-- START Provided material --
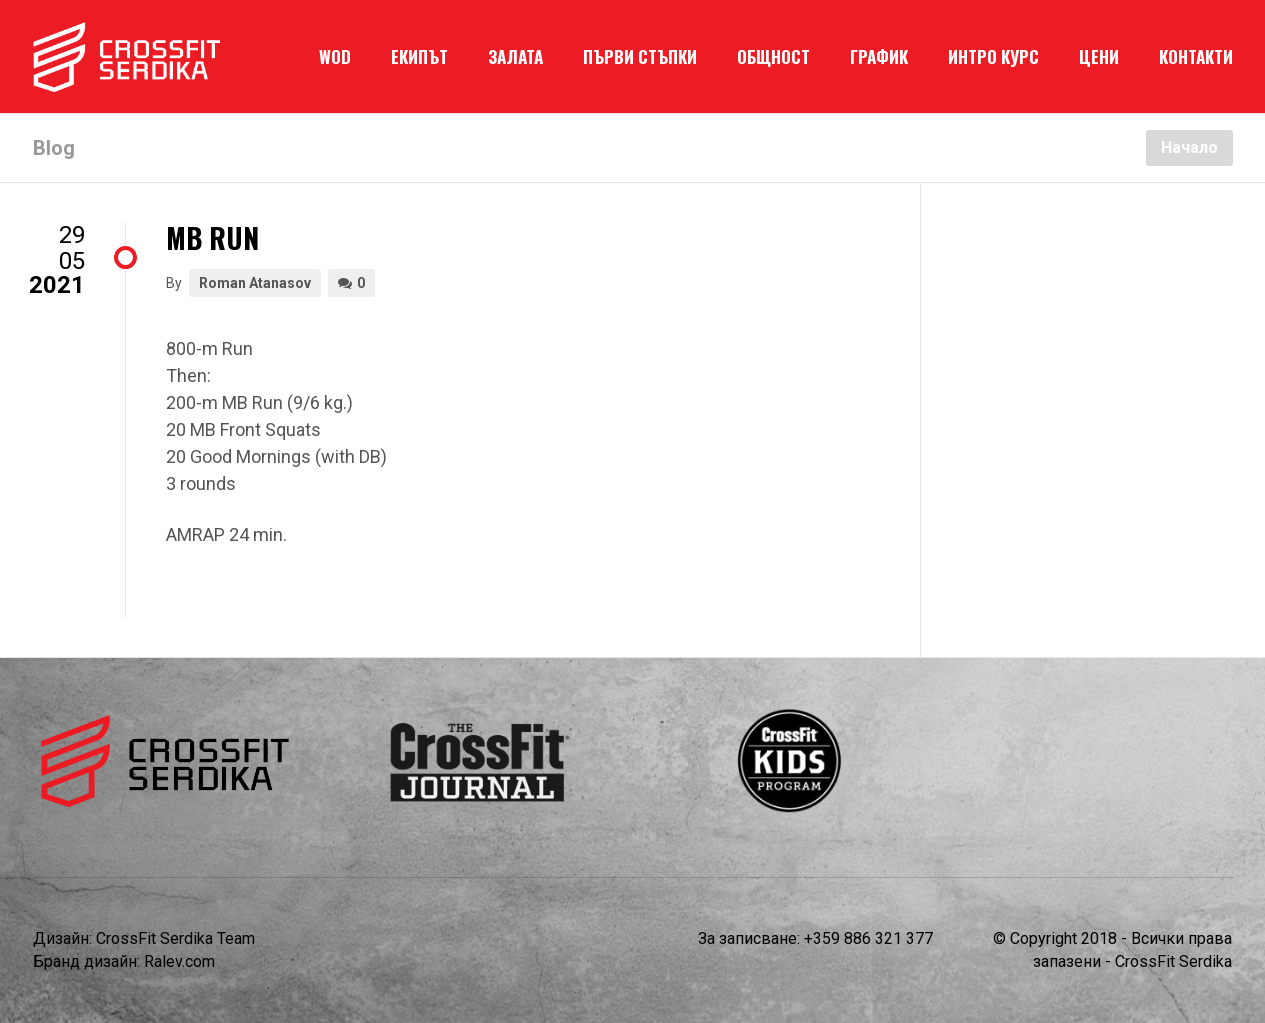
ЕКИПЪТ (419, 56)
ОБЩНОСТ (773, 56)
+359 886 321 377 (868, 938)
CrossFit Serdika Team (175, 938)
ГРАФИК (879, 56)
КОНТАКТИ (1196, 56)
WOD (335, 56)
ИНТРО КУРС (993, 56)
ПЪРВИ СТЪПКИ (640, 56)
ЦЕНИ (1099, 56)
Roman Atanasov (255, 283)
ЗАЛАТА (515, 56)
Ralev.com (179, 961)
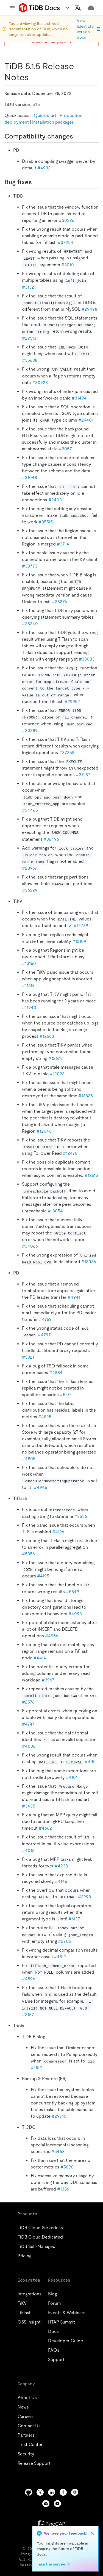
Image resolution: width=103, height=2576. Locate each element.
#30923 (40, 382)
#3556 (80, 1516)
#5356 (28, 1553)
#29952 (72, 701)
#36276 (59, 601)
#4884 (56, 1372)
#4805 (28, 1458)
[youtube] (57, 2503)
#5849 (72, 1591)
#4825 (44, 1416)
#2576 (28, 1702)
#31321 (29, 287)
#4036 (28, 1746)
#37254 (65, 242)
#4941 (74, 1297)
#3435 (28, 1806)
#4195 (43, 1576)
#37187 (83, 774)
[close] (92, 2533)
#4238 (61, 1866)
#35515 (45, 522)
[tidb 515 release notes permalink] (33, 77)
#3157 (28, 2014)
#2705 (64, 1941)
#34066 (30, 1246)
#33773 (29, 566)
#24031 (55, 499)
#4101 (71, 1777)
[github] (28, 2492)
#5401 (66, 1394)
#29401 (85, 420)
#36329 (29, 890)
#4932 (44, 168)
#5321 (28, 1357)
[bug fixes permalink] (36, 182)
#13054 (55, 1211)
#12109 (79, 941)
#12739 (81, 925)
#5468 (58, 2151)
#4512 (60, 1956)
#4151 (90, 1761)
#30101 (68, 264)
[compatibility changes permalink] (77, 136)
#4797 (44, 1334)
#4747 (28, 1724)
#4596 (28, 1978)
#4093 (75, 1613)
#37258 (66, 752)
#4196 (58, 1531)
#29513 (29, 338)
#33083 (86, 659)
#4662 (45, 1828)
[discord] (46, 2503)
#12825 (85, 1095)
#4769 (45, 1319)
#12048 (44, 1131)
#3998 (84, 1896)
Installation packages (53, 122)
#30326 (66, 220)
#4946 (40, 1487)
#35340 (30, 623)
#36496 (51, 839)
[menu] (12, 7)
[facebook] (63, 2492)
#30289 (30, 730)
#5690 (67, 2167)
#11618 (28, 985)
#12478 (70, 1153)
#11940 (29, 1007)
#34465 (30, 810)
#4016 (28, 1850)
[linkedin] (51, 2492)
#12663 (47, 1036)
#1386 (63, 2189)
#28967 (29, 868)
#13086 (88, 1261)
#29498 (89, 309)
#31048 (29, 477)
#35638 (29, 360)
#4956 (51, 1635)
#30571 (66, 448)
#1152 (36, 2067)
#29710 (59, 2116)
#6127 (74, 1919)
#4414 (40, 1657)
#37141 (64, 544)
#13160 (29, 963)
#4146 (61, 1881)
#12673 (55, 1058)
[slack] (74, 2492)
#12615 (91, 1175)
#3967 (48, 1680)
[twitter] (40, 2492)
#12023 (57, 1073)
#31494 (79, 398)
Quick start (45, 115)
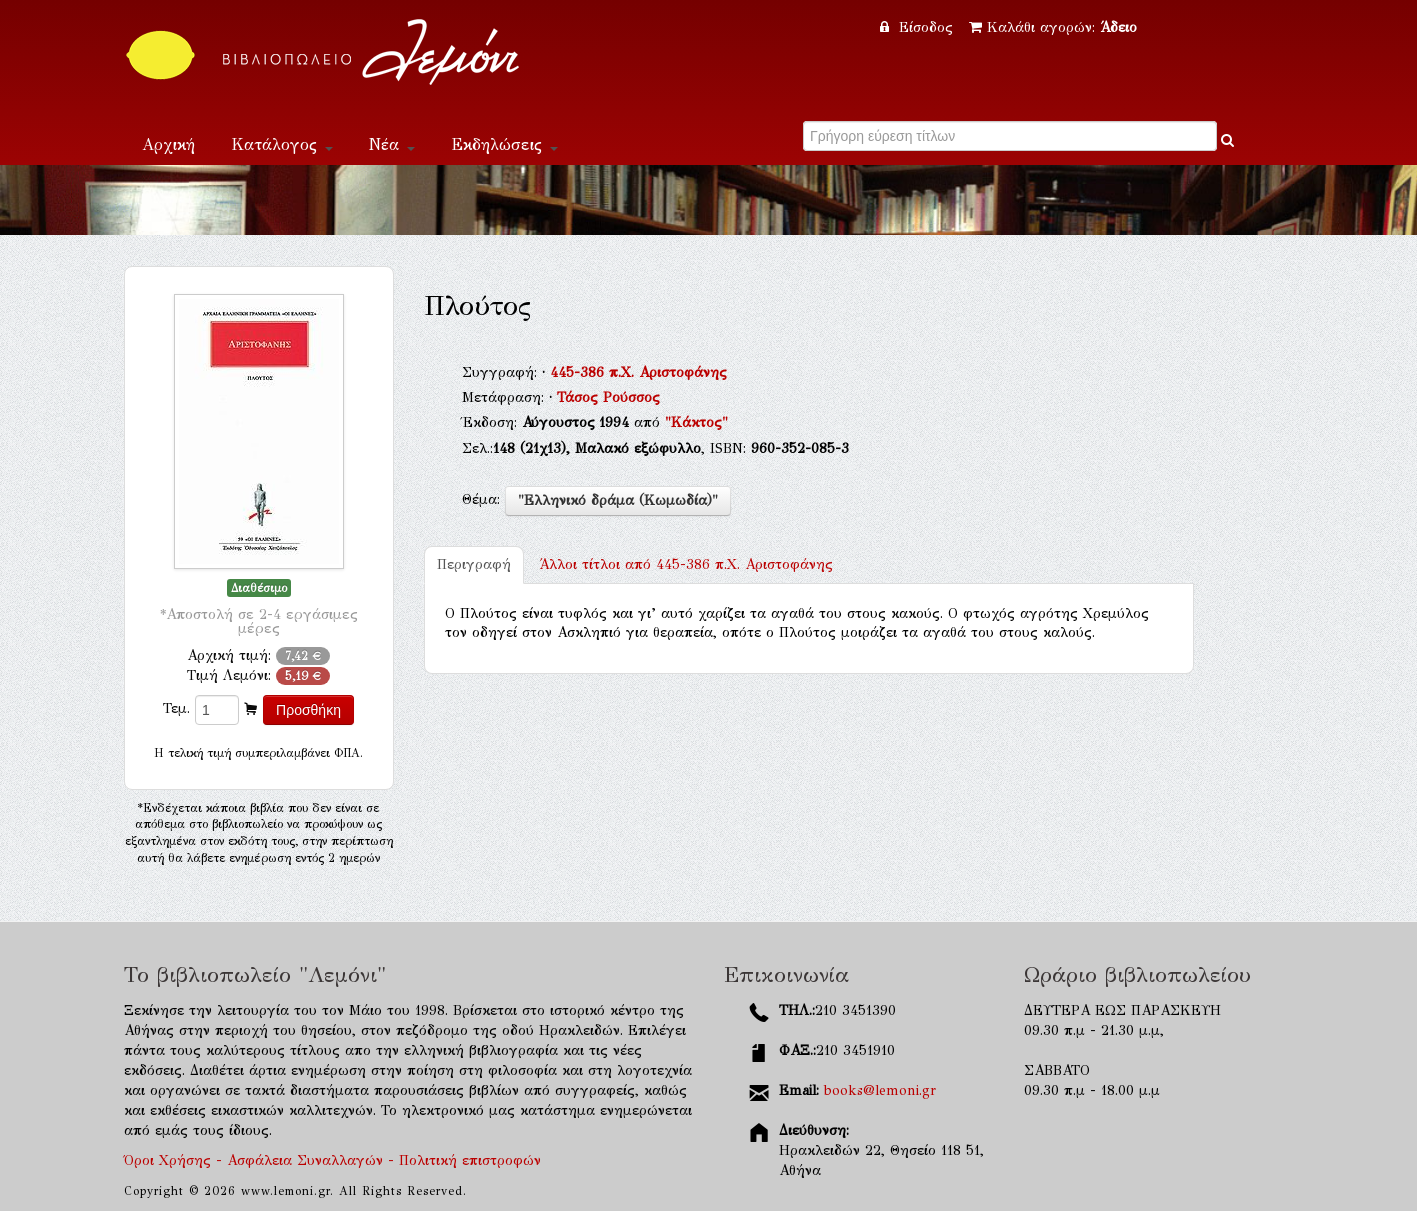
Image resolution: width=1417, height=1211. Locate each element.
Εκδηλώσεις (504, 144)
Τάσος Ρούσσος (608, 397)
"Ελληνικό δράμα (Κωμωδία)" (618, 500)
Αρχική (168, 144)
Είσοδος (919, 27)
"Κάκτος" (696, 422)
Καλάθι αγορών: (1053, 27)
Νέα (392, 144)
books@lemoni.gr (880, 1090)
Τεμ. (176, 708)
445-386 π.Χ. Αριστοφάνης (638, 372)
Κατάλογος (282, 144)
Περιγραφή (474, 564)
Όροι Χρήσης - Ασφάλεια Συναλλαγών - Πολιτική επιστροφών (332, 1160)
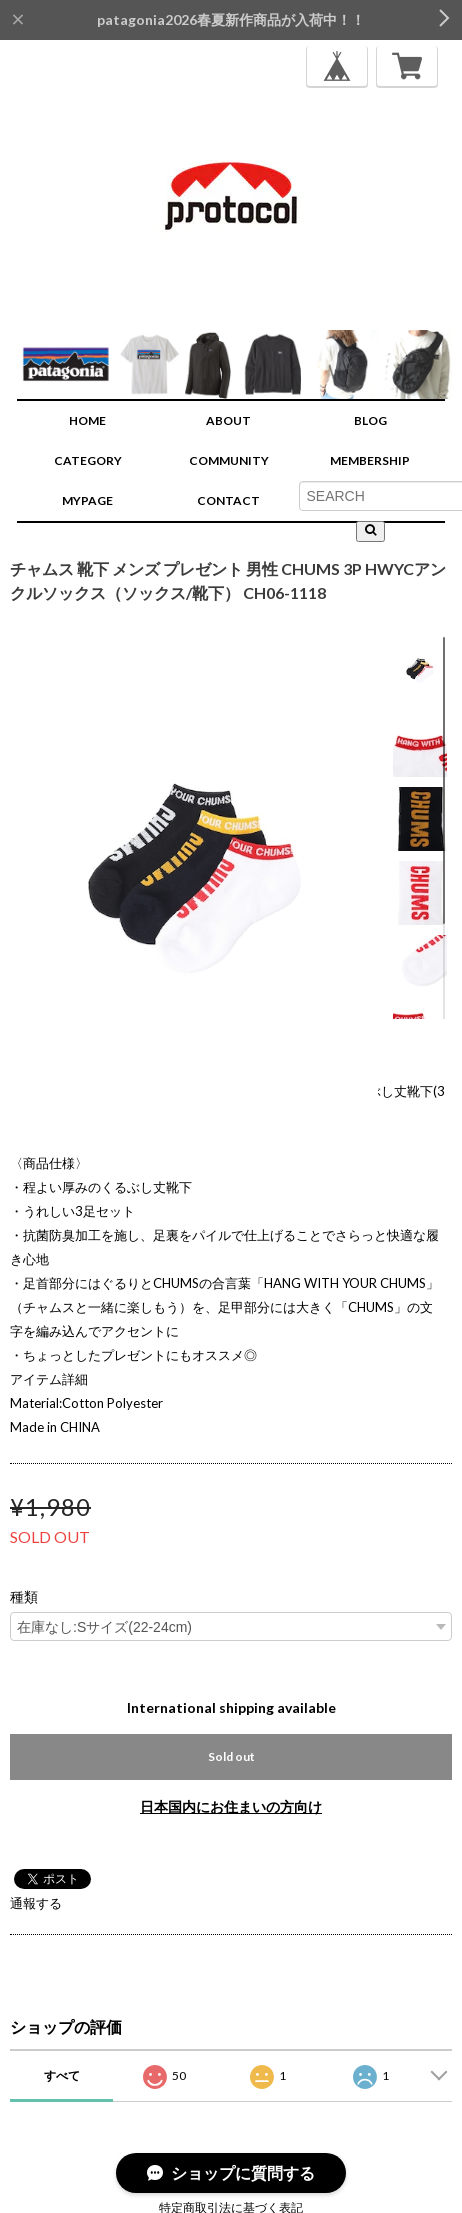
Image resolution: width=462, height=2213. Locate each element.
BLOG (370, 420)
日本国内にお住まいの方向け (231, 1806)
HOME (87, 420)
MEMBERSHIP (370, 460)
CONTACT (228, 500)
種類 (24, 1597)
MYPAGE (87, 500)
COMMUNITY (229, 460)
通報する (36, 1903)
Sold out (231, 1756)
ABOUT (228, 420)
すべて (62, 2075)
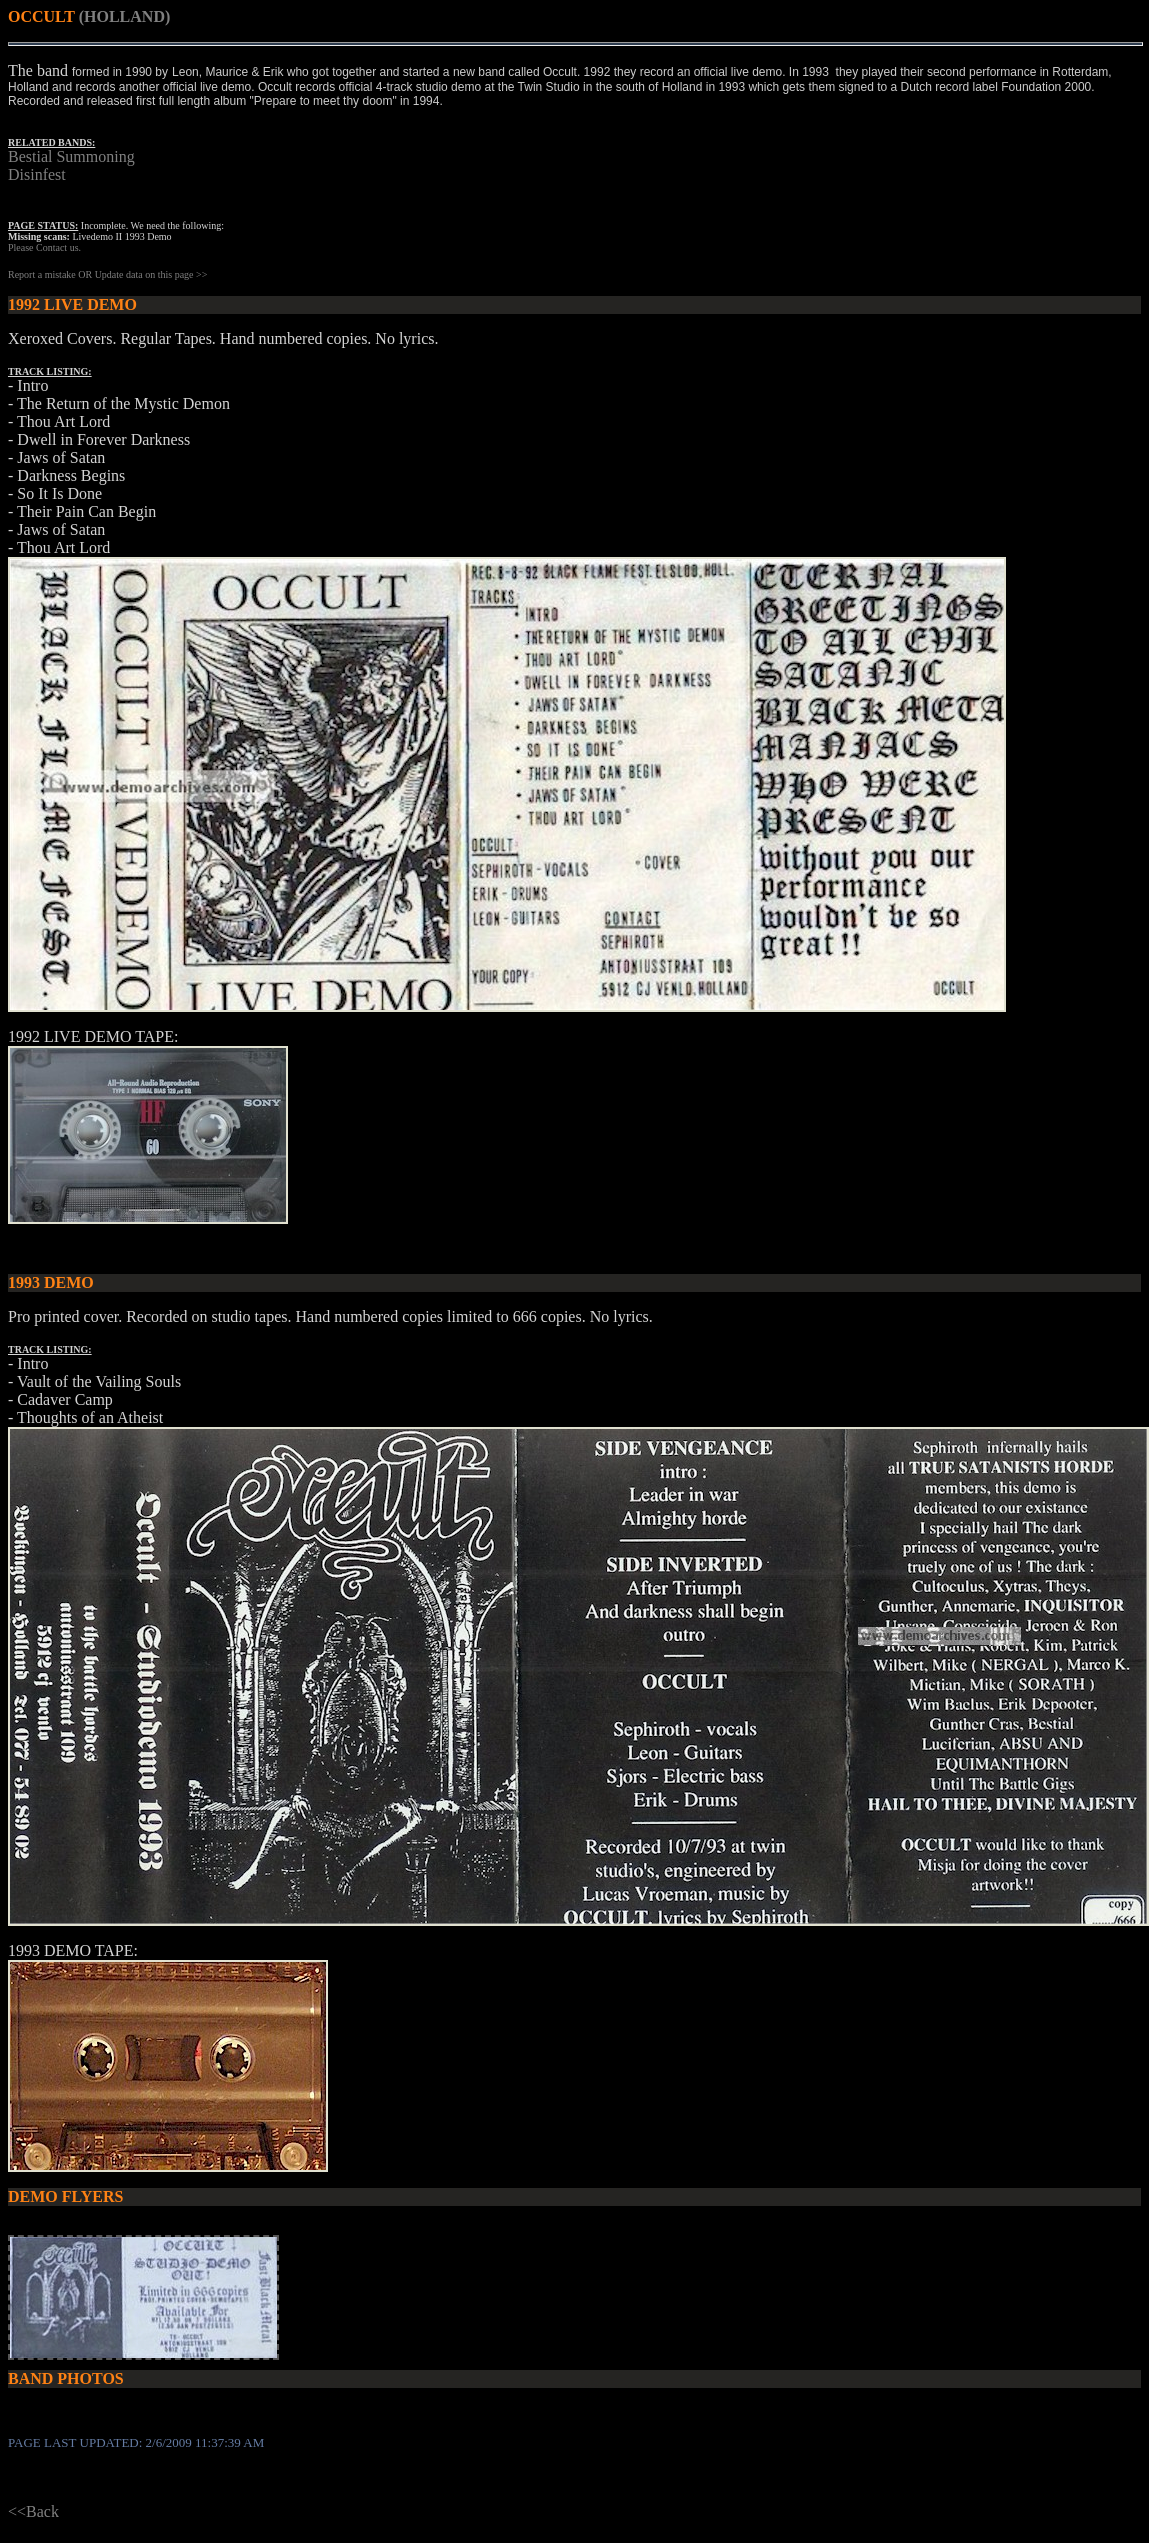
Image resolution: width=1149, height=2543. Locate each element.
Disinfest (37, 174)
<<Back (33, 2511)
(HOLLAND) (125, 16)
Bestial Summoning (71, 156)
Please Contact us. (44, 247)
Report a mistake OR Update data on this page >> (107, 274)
-- END Provided material --
▸ Required work:
Give every line of the items above as a JSON list of strings, one string per line, with blank lines and the pictures left out.

▸ Solution to this problem:
[
  "ЕКИПЪТ (419, 56)",
  "ОБЩНОСТ (773, 56)",
  "+359 886 321 377 (868, 938)",
  "CrossFit Serdika Team (175, 938)",
  "ГРАФИК (879, 56)",
  "КОНТАКТИ (1196, 56)",
  "WOD (335, 56)",
  "ИНТРО КУРС (993, 56)",
  "ПЪРВИ СТЪПКИ (640, 56)",
  "ЦЕНИ (1099, 56)",
  "Roman Atanasov (255, 283)",
  "ЗАЛАТА (515, 56)",
  "Ralev.com (179, 961)",
  "Image resolution: width=103, height=2576. Locate each element.",
  "#30923 (40, 382)",
  "#3556 (80, 1516)",
  "#5356 (28, 1553)",
  "#29952 (72, 701)",
  "#36276 (59, 601)",
  "#4884 (56, 1372)",
  "#4805 (28, 1458)",
  "[youtube] (57, 2503)",
  "#5849 (72, 1591)",
  "#4825 (44, 1416)",
  "#2576 (28, 1702)",
  "#31321 (29, 287)",
  "#4036 (28, 1746)",
  "#37254 (65, 242)",
  "#4941 (74, 1297)",
  "#3435 (28, 1806)",
  "#4195 (43, 1576)",
  "#37187 (83, 774)",
  "[close] (92, 2533)",
  "#4238 (61, 1866)",
  "#35515 (45, 522)",
  "[tidb 515 release notes permalink] (33, 77)",
  "#3157 (28, 2014)",
  "#2705 (64, 1941)",
  "#34066 (30, 1246)",
  "#33773 (29, 566)",
  "#24031 (55, 499)",
  "#4101 (71, 1777)",
  "[github] (28, 2492)",
  "#5401 (66, 1394)",
  "#29401 (85, 420)",
  "#36329 (29, 890)",
  "#4932 (44, 168)",
  "#5321 (28, 1357)",
  "[bug fixes permalink] (36, 182)",
  "#13054 (55, 1211)",
  "#12109 (79, 941)",
  "#12739 (81, 925)",
  "#5468 (58, 2151)",
  "#4512 (60, 1956)",
  "#4151 (90, 1761)",
  "#30101 (68, 264)",
  "[compatibility changes permalink] (77, 136)",
  "#4797 (44, 1334)",
  "#4747 (28, 1724)",
  "#4596 (28, 1978)",
  "#4093 (75, 1613)",
  "#37258 (66, 752)",
  "#4196 (58, 1531)",
  "#29513 (29, 338)",
  "#33083 (86, 659)",
  "#4662 (45, 1828)",
  "[discord] (46, 2503)",
  "#12825 (85, 1095)",
  "#4769 (45, 1319)",
  "#12048 (44, 1131)",
  "#3998 (84, 1896)",
  "Installation packages (53, 122)",
  "#30326 (66, 220)",
  "#4946 (40, 1487)",
  "#35340 (30, 623)",
  "#36496 (51, 839)",
  "[menu] (12, 7)",
  "[facebook] (63, 2492)",
  "#30289 (30, 730)",
  "#5690 (67, 2167)",
  "#11618 (28, 985)",
  "#12478 (70, 1153)",
  "#11940 (29, 1007)",
  "#34465 (30, 810)",
  "#4016 (28, 1850)",
  "[linkedin] (51, 2492)",
  "#12663 (47, 1036)",
  "#1386 (63, 2189)",
  "#28967 (29, 868)",
  "#13086 (88, 1261)",
  "#29498 (89, 309)",
  "#31048 (29, 477)",
  "#35638 (29, 360)",
  "#4956 (51, 1635)",
  "#30571 (66, 448)",
  "#1152 (36, 2067)",
  "#29710 (59, 2116)",
  "#6127 (74, 1919)",
  "#4414 (40, 1657)",
  "#37141 (64, 544)",
  "#13160 (29, 963)",
  "#4146 (61, 1881)",
  "#12673 (55, 1058)",
  "[slack] (74, 2492)",
  "#12615 (91, 1175)",
  "#3967 (48, 1680)",
  "[twitter] (40, 2492)",
  "#12023 (57, 1073)",
  "#31494 (79, 398)",
  "Quick start (45, 115)",
  "Image resolution: width=1417, height=1211. Locate each element.",
  "Εκδηλώσεις (504, 144)",
  "Τάσος Ρούσσος (608, 397)",
  "\"Ελληνικό δράμα (Κωμωδία)\" (618, 500)",
  "Αρχική (168, 144)",
  "Είσοδος (919, 27)",
  "\"Κάκτος\" (696, 422)",
  "Καλάθι αγορών: (1053, 27)",
  "Νέα (392, 144)",
  "books@lemoni.gr (880, 1090)",
  "Τεμ. (176, 708)",
  "445-386 π.Χ. Αριστοφάνης (638, 372)",
  "Κατάλογος (282, 144)",
  "Περιγραφή (474, 564)",
  "Όροι Χρήσης - Ασφάλεια Συναλλαγών - Πολιτική επιστροφών (332, 1160)",
  "Image resolution: width=462, height=2213. Locate each element.",
  "BLOG (370, 420)",
  "日本国内にお住まいの方向け (231, 1806)",
  "HOME (87, 420)",
  "MEMBERSHIP (370, 460)",
  "CONTACT (228, 500)",
  "種類 (24, 1597)",
  "MYPAGE (87, 500)",
  "COMMUNITY (229, 460)",
  "通報する (36, 1903)",
  "Sold out (231, 1756)",
  "ABOUT (228, 420)",
  "すべて (62, 2075)",
  "Image resolution: width=1149, height=2543. Locate each element.",
  "Disinfest (37, 174)",
  "<<Back (33, 2511)",
  "(HOLLAND) (125, 16)",
  "Bestial Summoning (71, 156)",
  "Please Contact us. (44, 247)",
  "Report a mistake OR Update data on this page >> (107, 274)"
]